What is perhaps most rewarding about moving out of the deer-in-headlights stage is my ability to help newer associates at my firm.
A lawyer came to me today in a panic. She told me that she had a discovery deadline on Friday that she did not remember and she was not finished with discovery. We looked at the trial date and motions deadline, which were both months off, and I told her to call counsel and see if he agreed with extending the discovery deadline. He did and admitted the deadline came as a shock to him as well. They agreed to promptly file a joint motion to extend the discovery deadline.
This seems like such minor issue to me now, but it was not long ago that I would have reacted the same exact way as my colleague. There is no way I would have been able to help her if I had not been in that position a time or two previously. I’ve forgotten to closely monitor deadlines and I’ve had deadlines take me by surprise. From my own panicked moments, I’ve put in place preventative measures to avoid missing deadlines in the future.

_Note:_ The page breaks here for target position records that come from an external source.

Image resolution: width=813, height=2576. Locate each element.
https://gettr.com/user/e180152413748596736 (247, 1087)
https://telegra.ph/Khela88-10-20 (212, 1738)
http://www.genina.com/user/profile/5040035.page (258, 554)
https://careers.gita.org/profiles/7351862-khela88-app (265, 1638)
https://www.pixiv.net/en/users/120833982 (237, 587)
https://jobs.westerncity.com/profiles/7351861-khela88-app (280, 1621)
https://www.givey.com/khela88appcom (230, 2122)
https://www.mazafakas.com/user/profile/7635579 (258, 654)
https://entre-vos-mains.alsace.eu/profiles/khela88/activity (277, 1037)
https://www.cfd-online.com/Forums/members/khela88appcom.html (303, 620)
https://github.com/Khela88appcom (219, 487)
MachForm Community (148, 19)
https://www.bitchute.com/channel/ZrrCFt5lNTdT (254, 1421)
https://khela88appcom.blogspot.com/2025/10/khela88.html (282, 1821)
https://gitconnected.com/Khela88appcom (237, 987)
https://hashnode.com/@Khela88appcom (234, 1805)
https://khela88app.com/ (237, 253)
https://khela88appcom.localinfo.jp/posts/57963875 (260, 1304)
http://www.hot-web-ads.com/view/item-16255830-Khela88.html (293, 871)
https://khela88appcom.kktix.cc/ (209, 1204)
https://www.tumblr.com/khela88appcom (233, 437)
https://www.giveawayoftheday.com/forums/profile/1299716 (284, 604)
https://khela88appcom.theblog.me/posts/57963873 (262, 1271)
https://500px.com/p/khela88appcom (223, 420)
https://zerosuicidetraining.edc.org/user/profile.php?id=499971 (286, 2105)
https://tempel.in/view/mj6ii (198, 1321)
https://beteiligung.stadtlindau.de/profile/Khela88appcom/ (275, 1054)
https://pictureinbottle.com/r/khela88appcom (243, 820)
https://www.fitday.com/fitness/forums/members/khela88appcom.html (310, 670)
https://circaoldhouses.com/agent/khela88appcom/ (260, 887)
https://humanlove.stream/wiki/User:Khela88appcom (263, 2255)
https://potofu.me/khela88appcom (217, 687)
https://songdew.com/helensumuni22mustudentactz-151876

As I told my coworker, I ask for my own copy of the scheduling order before it is put in the hard file so that I can add the deadlines to my own calendar. I also meet weekly with my staff to review pending deadlines in our cases. I keep a deadlines chart of all of our cases. These simple steps have kept me panic-free (at least regarding deadlines!).
More often than not, it is our mistakes or missteps that teach us the most. We swear, in that moment of panic, that we will never find ourselves here again. I have no doubt that my coworker is going to be all over the next scheduling order that comes in for one of her cases.
But there will be another panicked moment for her, and no doubt for me as well. Perhaps the best lesson to be learned is when to freak out and when not to. More often than not, some level-headed thinking will render a reasonable solution. Taking and implementing the lessons learned will prevent the recurrence of the issue in the future. It’s all part of this profession… living and learning.